> [Task objective]
Write out exactly the lines below that run from the one containing "株主手帳 (1129, 1919)" through the one containing "Planungsunterlagen* (703, 1348)", both included, with no other lines.

***** Supplied material *****

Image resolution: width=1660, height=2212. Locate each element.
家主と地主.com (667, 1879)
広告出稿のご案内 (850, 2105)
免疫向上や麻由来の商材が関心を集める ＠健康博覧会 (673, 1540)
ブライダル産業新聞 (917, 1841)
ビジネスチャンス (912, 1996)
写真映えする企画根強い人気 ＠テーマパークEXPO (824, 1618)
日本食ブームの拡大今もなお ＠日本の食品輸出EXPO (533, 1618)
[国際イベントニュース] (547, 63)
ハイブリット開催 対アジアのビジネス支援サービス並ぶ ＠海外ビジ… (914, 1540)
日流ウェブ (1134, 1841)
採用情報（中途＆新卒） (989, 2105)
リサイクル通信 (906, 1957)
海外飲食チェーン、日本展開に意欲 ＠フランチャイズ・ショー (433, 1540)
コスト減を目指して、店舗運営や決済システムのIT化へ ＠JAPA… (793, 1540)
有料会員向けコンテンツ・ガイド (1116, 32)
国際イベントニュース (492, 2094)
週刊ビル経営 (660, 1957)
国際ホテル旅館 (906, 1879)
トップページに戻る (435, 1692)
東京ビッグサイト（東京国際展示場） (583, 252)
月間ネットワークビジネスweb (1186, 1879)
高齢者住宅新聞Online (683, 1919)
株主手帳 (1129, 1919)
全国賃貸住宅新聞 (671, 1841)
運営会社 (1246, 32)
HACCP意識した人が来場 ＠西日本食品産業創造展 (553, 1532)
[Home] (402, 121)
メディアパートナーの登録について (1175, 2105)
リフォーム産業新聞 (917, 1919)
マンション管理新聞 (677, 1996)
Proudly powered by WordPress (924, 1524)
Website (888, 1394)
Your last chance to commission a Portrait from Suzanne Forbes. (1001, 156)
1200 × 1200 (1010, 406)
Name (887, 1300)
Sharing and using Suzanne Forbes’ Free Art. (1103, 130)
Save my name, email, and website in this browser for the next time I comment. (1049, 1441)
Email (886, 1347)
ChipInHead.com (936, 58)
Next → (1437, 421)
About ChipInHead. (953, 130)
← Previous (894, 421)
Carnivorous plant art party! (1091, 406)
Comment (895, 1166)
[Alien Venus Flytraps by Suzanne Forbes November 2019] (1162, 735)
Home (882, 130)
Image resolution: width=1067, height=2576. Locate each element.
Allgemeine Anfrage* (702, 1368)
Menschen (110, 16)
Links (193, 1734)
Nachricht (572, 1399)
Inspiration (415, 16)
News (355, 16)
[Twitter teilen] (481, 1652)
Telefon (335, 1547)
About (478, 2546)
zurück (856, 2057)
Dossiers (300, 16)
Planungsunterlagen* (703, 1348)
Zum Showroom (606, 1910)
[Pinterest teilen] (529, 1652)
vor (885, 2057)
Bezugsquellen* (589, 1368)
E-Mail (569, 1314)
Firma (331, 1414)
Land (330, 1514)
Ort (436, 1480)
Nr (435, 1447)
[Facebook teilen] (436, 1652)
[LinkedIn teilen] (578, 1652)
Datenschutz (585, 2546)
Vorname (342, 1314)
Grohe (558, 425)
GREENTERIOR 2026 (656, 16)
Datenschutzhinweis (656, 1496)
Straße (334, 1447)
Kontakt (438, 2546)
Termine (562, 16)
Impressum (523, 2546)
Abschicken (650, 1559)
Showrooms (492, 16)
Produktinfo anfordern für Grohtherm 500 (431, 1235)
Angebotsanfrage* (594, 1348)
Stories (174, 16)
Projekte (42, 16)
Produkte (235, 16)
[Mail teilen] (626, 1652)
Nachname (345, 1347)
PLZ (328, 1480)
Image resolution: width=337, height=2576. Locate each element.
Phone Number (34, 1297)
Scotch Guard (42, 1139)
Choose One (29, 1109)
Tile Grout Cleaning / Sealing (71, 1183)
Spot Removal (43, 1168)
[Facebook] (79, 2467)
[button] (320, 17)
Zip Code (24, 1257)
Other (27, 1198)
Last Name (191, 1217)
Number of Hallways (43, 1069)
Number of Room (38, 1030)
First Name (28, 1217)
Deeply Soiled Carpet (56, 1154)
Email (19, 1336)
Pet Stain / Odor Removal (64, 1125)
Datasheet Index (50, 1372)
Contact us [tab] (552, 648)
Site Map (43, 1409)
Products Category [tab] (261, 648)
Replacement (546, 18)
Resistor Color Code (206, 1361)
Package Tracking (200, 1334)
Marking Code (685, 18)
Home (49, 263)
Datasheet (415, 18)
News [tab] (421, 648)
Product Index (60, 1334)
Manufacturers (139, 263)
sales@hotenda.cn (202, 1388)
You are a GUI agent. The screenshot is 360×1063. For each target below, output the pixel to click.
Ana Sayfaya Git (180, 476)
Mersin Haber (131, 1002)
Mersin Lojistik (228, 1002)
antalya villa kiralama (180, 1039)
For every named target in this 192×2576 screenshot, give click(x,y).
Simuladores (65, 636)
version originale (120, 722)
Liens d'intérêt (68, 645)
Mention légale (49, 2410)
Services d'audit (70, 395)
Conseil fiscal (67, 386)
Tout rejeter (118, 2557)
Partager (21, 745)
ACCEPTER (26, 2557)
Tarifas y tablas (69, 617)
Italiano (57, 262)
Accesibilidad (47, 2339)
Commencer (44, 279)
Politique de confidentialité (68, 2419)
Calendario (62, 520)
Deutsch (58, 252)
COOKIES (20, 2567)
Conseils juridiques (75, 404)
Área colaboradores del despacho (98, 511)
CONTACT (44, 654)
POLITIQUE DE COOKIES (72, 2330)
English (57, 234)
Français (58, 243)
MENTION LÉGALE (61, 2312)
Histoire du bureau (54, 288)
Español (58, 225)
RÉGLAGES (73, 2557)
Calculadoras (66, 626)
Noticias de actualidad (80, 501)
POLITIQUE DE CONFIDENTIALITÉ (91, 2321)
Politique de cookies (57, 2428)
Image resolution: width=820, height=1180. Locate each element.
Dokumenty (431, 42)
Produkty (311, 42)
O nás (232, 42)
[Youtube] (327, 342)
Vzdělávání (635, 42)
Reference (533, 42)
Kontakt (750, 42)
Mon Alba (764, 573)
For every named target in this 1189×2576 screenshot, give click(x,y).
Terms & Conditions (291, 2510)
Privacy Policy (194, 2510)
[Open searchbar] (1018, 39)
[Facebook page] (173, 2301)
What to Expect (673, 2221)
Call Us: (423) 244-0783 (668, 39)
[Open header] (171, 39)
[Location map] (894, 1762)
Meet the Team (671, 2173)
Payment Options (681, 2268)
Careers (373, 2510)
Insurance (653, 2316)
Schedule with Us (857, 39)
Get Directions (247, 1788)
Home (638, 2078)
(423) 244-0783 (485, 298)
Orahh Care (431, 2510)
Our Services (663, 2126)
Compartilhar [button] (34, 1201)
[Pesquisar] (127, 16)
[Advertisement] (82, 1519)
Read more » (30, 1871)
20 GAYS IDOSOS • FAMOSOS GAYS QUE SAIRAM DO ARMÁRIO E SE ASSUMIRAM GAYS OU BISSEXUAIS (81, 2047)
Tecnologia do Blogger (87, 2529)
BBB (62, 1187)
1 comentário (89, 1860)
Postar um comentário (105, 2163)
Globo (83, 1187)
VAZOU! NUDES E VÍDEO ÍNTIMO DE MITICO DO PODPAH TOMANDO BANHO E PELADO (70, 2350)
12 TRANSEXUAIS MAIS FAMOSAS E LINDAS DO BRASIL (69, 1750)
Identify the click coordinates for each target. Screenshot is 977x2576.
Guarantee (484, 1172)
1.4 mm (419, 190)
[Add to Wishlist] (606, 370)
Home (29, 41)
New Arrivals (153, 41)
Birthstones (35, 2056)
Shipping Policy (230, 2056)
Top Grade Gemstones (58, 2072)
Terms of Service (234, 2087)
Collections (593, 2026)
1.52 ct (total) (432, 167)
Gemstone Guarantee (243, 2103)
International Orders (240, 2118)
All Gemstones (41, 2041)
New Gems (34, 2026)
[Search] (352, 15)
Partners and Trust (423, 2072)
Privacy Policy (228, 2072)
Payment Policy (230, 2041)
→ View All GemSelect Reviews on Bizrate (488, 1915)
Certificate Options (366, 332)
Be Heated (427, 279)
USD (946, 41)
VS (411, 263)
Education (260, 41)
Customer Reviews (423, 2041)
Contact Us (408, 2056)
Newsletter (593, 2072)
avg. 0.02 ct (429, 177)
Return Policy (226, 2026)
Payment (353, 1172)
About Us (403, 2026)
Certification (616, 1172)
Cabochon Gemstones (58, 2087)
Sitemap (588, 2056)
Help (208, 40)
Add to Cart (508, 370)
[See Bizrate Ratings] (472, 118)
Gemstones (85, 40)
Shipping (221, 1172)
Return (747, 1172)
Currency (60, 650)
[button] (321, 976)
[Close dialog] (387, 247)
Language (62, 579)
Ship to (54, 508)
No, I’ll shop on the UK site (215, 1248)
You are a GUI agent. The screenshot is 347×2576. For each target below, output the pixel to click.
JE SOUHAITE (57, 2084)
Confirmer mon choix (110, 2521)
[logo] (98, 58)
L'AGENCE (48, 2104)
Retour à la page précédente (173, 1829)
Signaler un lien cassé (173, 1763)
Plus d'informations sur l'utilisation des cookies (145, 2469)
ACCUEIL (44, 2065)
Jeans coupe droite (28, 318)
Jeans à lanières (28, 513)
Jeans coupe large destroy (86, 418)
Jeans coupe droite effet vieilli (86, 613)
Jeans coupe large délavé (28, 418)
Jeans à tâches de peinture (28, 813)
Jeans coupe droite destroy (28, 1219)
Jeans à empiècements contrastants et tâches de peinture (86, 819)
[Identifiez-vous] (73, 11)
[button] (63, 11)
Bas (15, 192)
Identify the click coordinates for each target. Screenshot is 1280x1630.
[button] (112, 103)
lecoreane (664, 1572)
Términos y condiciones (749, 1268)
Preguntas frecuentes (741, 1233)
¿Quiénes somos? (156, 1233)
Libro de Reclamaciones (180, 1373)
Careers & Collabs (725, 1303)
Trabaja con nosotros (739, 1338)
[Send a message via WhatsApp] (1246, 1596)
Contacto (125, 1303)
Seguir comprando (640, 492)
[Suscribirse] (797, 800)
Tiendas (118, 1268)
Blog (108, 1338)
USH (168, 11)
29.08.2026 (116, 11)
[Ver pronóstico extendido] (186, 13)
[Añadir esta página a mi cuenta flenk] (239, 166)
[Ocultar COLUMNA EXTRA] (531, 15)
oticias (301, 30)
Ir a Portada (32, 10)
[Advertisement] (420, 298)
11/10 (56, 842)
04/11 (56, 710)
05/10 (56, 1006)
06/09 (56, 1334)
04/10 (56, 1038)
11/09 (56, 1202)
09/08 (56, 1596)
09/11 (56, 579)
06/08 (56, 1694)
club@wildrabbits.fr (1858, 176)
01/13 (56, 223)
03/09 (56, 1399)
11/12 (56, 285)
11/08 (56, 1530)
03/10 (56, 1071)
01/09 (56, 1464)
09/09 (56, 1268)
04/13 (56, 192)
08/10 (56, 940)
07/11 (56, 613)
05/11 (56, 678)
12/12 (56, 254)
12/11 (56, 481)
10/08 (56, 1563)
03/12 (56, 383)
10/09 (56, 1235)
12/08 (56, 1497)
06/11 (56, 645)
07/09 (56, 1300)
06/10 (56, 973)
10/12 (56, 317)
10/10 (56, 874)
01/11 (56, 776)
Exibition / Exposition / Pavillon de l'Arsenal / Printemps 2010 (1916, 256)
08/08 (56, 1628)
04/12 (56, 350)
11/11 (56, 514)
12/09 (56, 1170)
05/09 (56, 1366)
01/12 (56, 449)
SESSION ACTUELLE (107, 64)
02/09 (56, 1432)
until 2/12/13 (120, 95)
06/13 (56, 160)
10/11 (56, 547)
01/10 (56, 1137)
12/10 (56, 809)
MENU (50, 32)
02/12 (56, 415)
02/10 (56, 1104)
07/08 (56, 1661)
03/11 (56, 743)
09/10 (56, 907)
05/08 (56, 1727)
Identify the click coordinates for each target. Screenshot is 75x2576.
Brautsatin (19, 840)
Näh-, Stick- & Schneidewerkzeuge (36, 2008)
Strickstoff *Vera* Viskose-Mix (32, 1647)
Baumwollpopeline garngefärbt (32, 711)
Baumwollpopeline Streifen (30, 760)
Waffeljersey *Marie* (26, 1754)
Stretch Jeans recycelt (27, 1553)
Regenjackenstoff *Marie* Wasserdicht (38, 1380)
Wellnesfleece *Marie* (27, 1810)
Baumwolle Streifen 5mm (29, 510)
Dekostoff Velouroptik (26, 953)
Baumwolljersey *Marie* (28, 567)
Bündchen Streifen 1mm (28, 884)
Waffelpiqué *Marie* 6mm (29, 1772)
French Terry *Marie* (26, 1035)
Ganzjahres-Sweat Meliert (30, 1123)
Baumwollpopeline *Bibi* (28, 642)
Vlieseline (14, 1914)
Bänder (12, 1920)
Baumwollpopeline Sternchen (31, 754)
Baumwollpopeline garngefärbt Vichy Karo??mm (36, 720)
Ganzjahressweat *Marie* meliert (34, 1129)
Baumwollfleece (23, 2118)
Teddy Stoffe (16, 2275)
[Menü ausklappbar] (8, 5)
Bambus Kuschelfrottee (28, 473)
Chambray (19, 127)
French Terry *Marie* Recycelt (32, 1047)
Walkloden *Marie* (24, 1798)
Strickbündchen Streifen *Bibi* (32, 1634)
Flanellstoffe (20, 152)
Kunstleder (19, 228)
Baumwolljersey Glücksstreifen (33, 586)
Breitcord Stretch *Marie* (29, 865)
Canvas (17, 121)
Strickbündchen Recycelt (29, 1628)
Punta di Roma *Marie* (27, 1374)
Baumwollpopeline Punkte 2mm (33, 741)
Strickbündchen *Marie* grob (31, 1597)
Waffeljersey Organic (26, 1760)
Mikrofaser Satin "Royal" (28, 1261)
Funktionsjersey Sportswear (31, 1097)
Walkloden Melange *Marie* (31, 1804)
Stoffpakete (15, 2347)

*****

> [Solution]
株主手帳 (1129, 1919)
全国賃貸住宅新聞 (671, 1841)
運営会社 (1246, 32)
HACCP意識した人が来場 ＠西日本食品産業創造展 (553, 1532)
[Home] (402, 121)
メディアパートナーの登録について (1175, 2105)
リフォーム産業新聞 (917, 1919)
マンション管理新聞 (677, 1996)
Proudly powered by WordPress (924, 1524)
Website (888, 1394)
Your last chance to commission a Portrait from Suzanne Forbes. (1001, 156)
1200 × 1200 (1010, 406)
Name (887, 1300)
Sharing and using Suzanne Forbes’ Free Art. (1103, 130)
Save my name, email, and website in this browser for the next time I comment. (1049, 1441)
Email (886, 1347)
ChipInHead.com (936, 58)
Next → (1437, 421)
About ChipInHead. (953, 130)
← Previous (894, 421)
Carnivorous plant art party! (1091, 406)
Comment (895, 1166)
[Alien Venus Flytraps by Suzanne Forbes November 2019] (1162, 735)
Home (882, 130)
Image resolution: width=1067, height=2576. Locate each element.
Allgemeine Anfrage* (702, 1368)
Menschen (110, 16)
Links (193, 1734)
Nachricht (572, 1399)
Inspiration (415, 16)
News (355, 16)
[Twitter teilen] (481, 1652)
Telefon (335, 1547)
About (478, 2546)
zurück (856, 2057)
Dossiers (300, 16)
Planungsunterlagen* (703, 1348)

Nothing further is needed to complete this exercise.